Fatal findet er jetzt, daß ihn nun Protestbriefe und Faxe von Menschenrechtsorganisationen erreichen. Tejeda habe seiner Meinung nach gegenüber den Detektiven überreagiert, sie wüst beschimpft und mit Randale bedroht. Kaiser räumt ein, daß dieses Verhalten „aus seiner Lebensgeschichte verständlich“ sei. Möglicherweise, sagt er, habe Tejeda sich seine Verletzungen zugezogen, „als er sich gegen die Tür geworfen hat“. Im übrigen werde die Polizei die Vorwürfe klären. Konsequenz könne aber dann auch sein, „daß wir uns von der Detektei trennen“.

Die Firma hat Tejeda ihrerseits wegen Hausfriedensbruchs angezeigt. Nun steht Aussage gegen Aussage: „Die Detektive waren zu zweit“, so Kaiser.

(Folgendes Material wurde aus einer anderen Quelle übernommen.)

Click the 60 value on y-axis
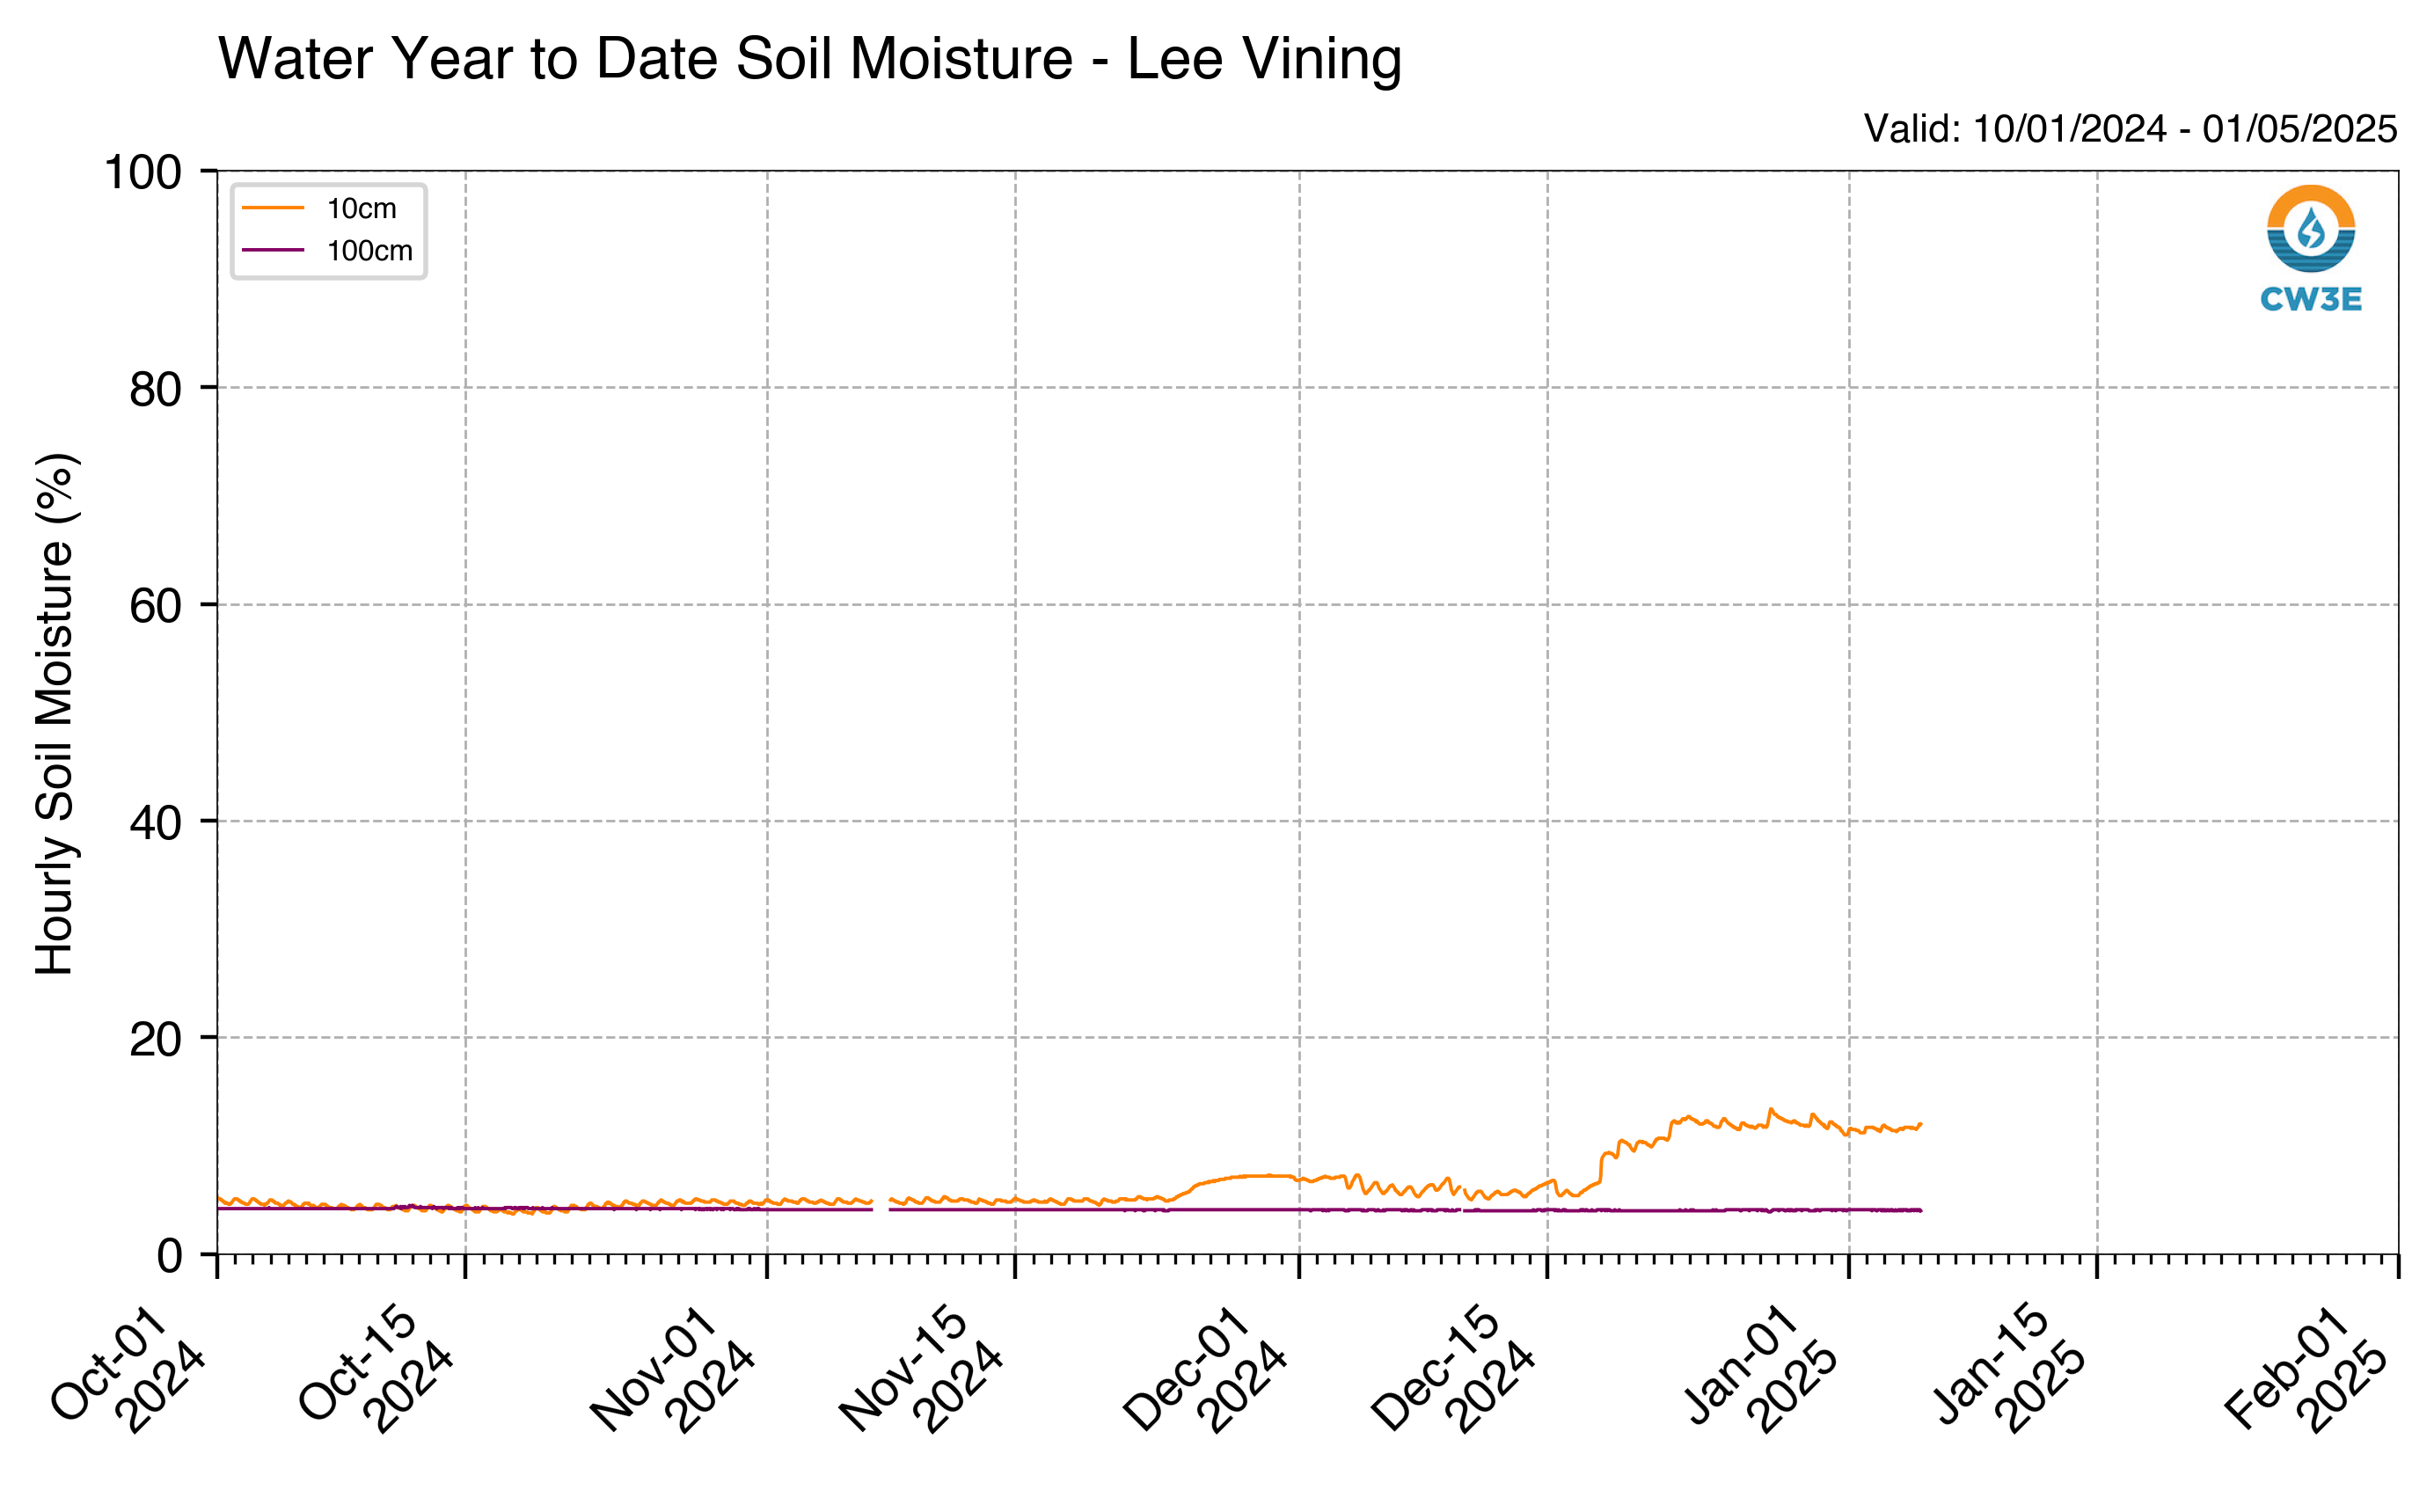 156,605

Tejeda wehrt sich dagegen, aufgrund seiner Lebensgeschichte psychiatrisiert zu werden. Er versichert, er sei weniger vom Wunsch nach Rache als von dem einer Analyse der Ursachen getrieben gewesen, daß er nun die Öffentlichkeit sucht.

Die Mißhandlungen sieht er im Kontext des „neuen Sicherheitswahns“. Der sei „gefährlich für die innere Verfaßtheit des Landes“ und verstelle „den Blick für Gerechtigkeit“. Er treffe nicht nur „ausländisch aussehende Menschen“: „Der Käufer ist, sobald er einen Laden betritt, auch der Verdächtige. Und das kann jeder sein!“ Tejeda will während der Buchmesse zum Hugendubel- Boykott aufrufen. Die Buchhandelskette lädt im Gegenzug für Mittwoch zur Pressekonferenz.